**Consegna esercizio:** Riporta sotto forma di tabella Markdown il tratto delle voci che va dalla riga contenente "You are a computer-use" fino alla fine delle voci, estremi inclusi. Usa le colonne Numero (numero progressivo della riga) e Testo (contenuto della riga), escludi le righe vuote e non includere le immagini nella risposta.

**Voci fornite:**

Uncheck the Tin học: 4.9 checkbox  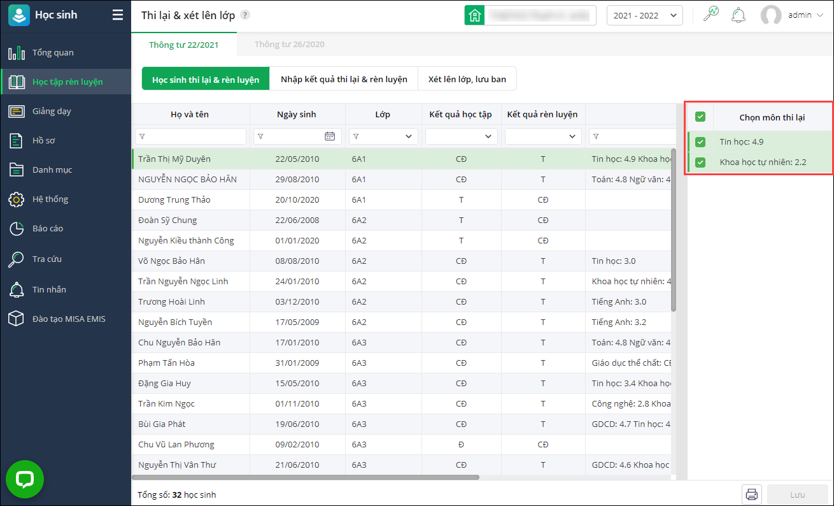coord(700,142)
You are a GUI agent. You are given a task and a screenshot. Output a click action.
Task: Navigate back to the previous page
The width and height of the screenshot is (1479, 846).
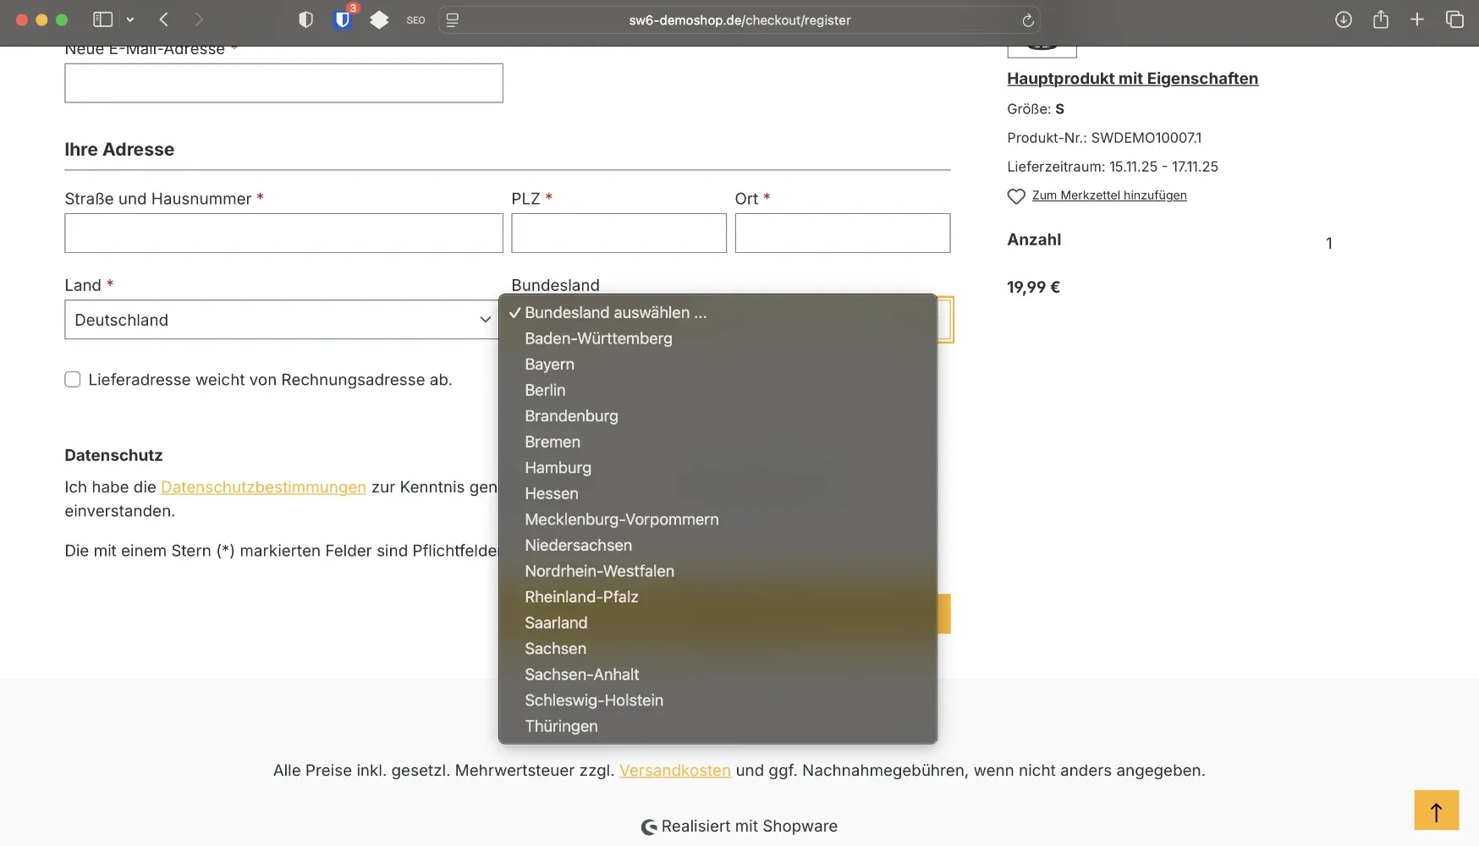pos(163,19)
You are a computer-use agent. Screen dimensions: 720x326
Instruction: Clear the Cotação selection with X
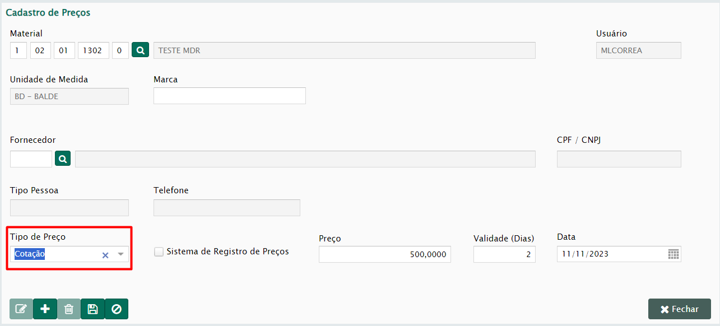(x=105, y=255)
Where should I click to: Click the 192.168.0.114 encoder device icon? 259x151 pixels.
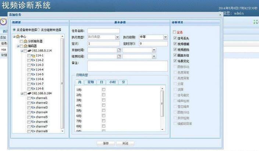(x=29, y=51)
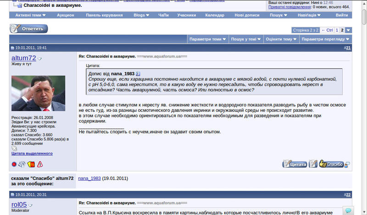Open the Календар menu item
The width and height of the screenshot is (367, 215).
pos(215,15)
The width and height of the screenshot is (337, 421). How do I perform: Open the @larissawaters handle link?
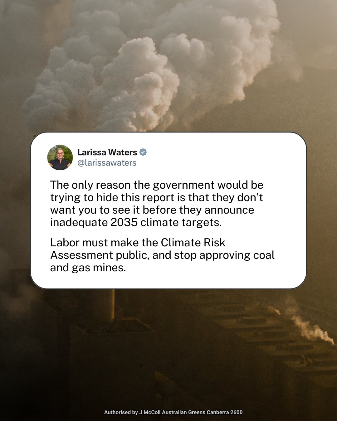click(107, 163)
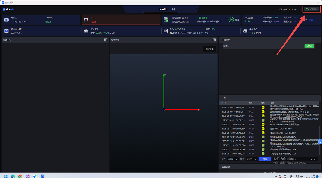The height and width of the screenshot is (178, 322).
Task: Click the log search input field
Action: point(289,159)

**Risposta completa:**
| Numero | Testo |
|---|---|
| 1 | You are a computer-use agent. Screen dimensions: 720x326 |
| 2 | Instruction: Clear the Cotação selection with X |
| 3 | (x=105, y=255) |
| 4 | Where should I click to: Click the 192.168.0.114 encoder device icon? 259x151 pixels. |
| 5 | (x=29, y=51) |
| 6 | Open the Календар menu item |
| 7 | The width and height of the screenshot is (367, 215). |
| 8 | pos(215,15) |
| 9 | The width and height of the screenshot is (337, 421). How do I perform: Open the @larissawaters handle link? |
| 10 | click(107, 163) |
| 11 | The height and width of the screenshot is (178, 322). |
| 12 | Task: Click the log search input field |
| 13 | Action: point(289,159) |